Resolution is often specified in terms of Dots Per Inch (DPI). Printers are normally very high resolution at 600-1200 dpi, scanners from 300-3600 dpi, and monitors are 70-204dpi. Interesting that the iPod Nano has the highest definition screen ever, because they need to squeeze more detail and information out of a very small display area. Smaller pixels allows finer detail, and provides a more readable (and vivid) display. One side effect of the difference in resolution between a monitor and a printer is that an image that fills the screen on a 72dpi monitor will look tiny on a 600dpi printer. To avoid this being an issue, most image formats allow you to specify the resolution in pixels per inch.

A 4:3 aspect ratio is normal for PAL TV format. That's the same for a lot of screen resolutions, and standard sizes like 320x240, 640x480, 800x600... 1280x1024 is an exception at 5:4, so circles drawn on a screen at that resolution will not be circles when displayed on a 4:3 screen. Digital TV and widescreen stuff has introduced a whole new range of aspect ratios.

One thing to remember is that a graphics package such as Photoshop is better at resizing than a browser, so it's better to resize photos to the right size and save them that way, rather than using the width and height tags to do it on the fly.

The simplest data model used in images is the true colour image data model. Each pixel has a 24 bit value, containing a RGB value (or the HSV, or YUV - basically three pieces of information).
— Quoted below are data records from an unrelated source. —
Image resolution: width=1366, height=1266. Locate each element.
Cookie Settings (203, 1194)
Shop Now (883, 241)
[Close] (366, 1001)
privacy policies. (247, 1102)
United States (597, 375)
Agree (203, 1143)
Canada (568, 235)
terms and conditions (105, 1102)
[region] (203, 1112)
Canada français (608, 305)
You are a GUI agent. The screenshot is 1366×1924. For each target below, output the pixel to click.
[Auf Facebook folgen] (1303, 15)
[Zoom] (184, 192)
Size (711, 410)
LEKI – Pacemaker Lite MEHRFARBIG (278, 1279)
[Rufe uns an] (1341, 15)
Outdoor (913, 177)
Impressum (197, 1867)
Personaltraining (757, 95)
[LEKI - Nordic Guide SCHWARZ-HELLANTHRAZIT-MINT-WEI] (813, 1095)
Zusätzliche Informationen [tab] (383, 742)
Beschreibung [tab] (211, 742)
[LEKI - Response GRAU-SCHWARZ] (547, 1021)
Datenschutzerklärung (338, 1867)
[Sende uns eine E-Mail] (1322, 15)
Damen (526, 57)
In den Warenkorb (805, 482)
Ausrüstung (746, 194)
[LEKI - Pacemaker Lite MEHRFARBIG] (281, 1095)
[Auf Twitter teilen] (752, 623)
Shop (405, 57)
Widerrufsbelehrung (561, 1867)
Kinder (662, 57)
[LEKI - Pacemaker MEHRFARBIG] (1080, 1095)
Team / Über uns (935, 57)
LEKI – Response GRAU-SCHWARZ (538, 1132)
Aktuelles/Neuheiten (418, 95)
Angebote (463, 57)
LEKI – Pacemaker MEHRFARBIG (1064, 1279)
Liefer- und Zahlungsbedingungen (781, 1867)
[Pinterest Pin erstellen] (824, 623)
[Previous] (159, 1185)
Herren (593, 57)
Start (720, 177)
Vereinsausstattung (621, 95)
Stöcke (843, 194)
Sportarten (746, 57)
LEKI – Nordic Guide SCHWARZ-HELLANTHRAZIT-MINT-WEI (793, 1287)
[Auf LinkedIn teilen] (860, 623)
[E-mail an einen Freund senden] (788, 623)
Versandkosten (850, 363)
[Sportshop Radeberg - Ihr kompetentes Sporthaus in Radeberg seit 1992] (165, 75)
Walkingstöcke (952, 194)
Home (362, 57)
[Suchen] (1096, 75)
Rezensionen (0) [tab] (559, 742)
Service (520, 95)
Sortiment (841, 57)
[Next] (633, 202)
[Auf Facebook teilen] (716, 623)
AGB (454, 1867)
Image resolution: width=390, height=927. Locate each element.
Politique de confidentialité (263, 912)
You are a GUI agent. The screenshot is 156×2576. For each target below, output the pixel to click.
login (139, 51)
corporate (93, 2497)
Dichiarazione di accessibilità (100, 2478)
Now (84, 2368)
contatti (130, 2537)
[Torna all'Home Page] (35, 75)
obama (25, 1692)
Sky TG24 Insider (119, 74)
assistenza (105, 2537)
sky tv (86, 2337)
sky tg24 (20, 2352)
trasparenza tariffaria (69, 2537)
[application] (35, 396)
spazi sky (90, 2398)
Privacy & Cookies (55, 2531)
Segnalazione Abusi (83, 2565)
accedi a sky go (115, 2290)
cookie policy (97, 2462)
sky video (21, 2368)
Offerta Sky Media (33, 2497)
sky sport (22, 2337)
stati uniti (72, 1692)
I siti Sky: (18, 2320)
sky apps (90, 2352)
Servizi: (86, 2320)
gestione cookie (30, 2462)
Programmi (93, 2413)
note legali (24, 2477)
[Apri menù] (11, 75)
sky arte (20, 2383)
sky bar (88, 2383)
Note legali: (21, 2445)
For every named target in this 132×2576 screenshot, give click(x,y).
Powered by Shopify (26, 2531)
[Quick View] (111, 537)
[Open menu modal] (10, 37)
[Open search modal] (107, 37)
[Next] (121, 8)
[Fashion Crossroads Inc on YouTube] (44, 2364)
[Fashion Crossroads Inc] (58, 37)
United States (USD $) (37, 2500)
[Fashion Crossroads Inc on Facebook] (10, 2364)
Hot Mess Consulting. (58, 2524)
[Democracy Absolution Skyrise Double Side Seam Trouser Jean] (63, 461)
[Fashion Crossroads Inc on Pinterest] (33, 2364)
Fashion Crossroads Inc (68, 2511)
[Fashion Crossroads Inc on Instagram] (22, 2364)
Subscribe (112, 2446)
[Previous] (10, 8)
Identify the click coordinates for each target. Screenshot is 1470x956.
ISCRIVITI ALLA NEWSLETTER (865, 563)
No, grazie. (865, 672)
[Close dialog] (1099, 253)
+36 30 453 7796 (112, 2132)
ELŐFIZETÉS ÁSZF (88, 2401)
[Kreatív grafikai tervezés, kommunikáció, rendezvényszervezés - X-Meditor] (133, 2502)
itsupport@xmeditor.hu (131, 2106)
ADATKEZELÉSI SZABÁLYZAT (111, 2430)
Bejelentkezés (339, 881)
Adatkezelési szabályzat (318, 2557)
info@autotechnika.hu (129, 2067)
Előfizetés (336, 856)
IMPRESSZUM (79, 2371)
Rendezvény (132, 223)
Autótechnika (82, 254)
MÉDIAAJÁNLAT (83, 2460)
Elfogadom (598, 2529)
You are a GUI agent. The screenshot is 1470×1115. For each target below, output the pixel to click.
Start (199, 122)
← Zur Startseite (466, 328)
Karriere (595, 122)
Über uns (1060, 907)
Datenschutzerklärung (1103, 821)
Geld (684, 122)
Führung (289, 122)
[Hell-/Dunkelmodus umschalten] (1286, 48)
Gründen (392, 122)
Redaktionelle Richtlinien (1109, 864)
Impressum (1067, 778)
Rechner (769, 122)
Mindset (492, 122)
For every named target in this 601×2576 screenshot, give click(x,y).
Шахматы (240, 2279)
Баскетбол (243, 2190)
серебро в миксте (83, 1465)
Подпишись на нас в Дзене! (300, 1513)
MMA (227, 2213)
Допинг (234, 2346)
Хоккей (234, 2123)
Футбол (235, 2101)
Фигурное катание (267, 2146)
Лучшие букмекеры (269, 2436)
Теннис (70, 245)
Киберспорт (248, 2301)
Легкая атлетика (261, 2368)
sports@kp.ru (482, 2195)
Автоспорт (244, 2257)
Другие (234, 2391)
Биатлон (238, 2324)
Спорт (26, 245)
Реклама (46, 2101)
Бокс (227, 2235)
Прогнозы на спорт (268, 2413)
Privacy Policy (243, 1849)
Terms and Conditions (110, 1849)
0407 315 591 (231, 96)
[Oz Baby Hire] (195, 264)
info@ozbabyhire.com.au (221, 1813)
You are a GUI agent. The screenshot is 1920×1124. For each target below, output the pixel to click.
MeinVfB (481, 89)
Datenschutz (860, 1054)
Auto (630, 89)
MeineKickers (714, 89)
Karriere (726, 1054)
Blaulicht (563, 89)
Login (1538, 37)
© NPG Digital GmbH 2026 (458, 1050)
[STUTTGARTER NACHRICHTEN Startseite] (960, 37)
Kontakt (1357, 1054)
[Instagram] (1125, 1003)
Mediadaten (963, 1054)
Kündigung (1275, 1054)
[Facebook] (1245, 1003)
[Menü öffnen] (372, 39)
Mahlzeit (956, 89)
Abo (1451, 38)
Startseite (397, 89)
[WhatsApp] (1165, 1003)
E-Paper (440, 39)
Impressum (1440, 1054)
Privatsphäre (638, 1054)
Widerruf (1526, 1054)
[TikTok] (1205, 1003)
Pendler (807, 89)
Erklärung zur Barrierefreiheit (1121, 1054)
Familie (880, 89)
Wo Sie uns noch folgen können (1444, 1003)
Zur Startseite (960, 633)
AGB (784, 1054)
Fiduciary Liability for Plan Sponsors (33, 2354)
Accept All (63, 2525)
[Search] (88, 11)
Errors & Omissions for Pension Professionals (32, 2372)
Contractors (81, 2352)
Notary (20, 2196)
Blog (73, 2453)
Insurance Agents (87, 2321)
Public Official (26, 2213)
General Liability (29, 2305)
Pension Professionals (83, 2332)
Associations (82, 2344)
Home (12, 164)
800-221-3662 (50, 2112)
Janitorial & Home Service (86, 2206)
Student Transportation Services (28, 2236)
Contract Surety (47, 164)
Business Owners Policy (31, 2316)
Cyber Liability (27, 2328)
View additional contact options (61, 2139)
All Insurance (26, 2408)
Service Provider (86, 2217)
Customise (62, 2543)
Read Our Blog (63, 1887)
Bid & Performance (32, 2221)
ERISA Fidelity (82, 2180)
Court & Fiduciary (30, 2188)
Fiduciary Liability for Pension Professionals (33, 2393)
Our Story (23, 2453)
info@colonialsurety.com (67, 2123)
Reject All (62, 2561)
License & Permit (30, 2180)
Alternatively a palette colour model can be used. The palette colour has an 8 bit pixel index, which refers to a colour in a palette. The palette stores the full RGB (or HSV or YUV) value for that colour. Gifs use this system.

True colour vs. palette: True colour gives a very high quality image, but takes 3 times the memory to store. Palette limits the colour range used, but is cheaper storage-wise.